00_Contig screen
Fastp :was used to filter adapter sequences, primers and other low quality sequence from raw sequencing reads.
SPART/00_Contig_screen/fastp.sh $HiFi_reads $ONT_reads
Hifiasm
SPART/00_Contig_screen/hifiasm.sh $HiFi_reads $ONT_reads $output_prefix
Verkko
SPART/00_Contig_screen/verkko.sh $output_prefix $HiFi_reads $ONT_reads $threads $memory
Flye
SPART/00_Contig_screen/flye.sh $ONT_reads $output_prefix $threads
Remove MT & CP
SPART/00_Contig_screen/rm_mt_cp.sh $mitochondrion $chloroplast $ref
01_Contig scaffolding
Bionano
SPART/01_Contig_scaffolding/Bionano_DLS_map.sh threads bnx ref_cmap prefix xml Bio_dir cluster_xml ref bio_camp merge_xml RefAligner
Hi-C
SPART/01_Contig_scaffolding/HiC-Pro.sh ref ref_prefix hicpro_data hicpro_config hicpro_outdir
SPART/01_Contig_scaffolding/yahs.sh enzyme ref bed/bam/bin profix
02_Gap patching
SPART/02_Gap_patching/wfmash_ragtag.sh prefix ref region
Manual operation
cd ragtag_output
perl SPART/02_Gap_patching/paf_filter.pl -i ragtag.patch.debug.filtered.paf -minlen 10000000 -iden 0.5
Manually editing the ragtag.patch.debug.filtered.paf file.Keep the high-quality contig and preserve the location of the only high confidence match in ragtag.patch.debug.filtered.paf that matches the sequence at both ends of the gap.
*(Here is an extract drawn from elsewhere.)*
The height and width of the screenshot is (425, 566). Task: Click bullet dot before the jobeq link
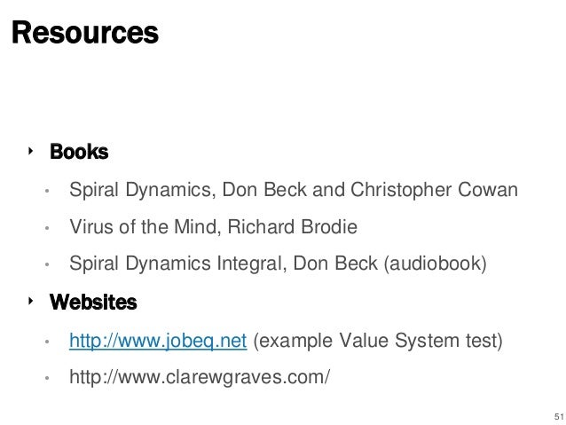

perl SPART/02_Gap_patching/renameagp.pl -i ragtag.patch.ctg.agp -i1 ragtag.patch.debug.filtered.paf -start seq00000000 -end seq00000001 -o test.agp
Test.agp is merged into ragtag.patch.agp and fasta is generated.
telomere patching
We used _submit_telomere.sh in ONT reads >100kb.ONT reads with telomere sequence mapping to this locus based on minimap2 alignments were manually identified. The longest was selected as template , all others aligned to it and polished with Medaka:
medaka -v -i ONT_tel_reads.fasta -d longest_ont_tel.fasta -o ont_tel_medaka.fasta
Telomere signal in all HiFi reads was identified with the commands:
_submit_telomere.sh hifi_reads.fasta
Additional HiFi reads were recruited from a manual analysis. We looked for trimmed tips that could extend. All reads had telomere signal and were aligned to the medaka consensus and polished with Racon with the commands:
minimap2 -t16 -ax map-pb ont_tel_medaka.fasta hifi_tel.fasta > medaka.sam
racon hifi_tel.fasta medaka.sam ont_tel_medaka.fasta > racon.fasta
Finally, the polished result was patched into the assembly with ragtag patch or manually patched.
Citation
https://github.com/marbl/CHM13-issues/blob/main/error_detection.md.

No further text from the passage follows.